» **Exercise objective**
Wherever "computer" shows up in the records below, copy the whole line.
╭─ Material for this task
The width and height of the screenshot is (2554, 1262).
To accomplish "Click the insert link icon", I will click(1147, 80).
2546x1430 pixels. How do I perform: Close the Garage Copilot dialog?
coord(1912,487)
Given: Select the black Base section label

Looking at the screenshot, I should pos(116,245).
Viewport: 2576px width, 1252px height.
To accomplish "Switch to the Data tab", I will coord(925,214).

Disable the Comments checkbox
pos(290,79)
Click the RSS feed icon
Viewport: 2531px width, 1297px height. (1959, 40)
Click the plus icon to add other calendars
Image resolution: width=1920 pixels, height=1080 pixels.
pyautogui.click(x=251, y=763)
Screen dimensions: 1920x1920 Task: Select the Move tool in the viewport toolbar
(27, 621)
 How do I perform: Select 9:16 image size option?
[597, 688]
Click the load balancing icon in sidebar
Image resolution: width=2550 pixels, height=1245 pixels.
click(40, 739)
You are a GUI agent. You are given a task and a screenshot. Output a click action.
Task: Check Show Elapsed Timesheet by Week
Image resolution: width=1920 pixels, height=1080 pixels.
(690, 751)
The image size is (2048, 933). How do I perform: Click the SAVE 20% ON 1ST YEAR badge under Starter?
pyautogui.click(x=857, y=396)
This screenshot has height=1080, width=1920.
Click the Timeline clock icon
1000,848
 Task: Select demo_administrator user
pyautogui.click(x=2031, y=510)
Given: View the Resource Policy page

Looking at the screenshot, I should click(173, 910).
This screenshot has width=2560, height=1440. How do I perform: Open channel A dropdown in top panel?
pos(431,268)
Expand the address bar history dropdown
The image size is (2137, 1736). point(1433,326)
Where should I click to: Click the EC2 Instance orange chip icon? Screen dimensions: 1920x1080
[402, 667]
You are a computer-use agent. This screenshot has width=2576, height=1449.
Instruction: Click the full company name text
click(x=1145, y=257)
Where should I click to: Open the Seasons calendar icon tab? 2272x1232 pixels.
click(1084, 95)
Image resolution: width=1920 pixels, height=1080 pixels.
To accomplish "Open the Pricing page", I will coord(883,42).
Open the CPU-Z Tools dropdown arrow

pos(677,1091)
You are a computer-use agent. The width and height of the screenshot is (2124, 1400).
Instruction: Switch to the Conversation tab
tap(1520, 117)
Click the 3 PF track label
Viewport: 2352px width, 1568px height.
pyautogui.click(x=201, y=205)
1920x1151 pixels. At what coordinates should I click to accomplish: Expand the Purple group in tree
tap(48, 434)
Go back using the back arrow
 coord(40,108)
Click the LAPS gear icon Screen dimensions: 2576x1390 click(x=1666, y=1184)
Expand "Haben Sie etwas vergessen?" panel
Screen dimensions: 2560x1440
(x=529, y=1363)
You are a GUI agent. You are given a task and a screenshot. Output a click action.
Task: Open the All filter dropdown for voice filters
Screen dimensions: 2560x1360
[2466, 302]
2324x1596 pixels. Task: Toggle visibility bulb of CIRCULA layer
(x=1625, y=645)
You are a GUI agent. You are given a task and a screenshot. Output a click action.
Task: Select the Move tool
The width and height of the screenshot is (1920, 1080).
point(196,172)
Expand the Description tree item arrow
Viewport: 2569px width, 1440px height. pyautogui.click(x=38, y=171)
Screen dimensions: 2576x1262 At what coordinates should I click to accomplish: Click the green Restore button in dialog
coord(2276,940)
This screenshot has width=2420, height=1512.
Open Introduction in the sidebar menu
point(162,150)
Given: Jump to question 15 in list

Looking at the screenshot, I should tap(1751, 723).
╰─
» **Answer section**
You are a computer-use agent. This screenshot has width=2576, height=1449.
You are a computer-use agent. The width and height of the screenshot is (2124, 1400).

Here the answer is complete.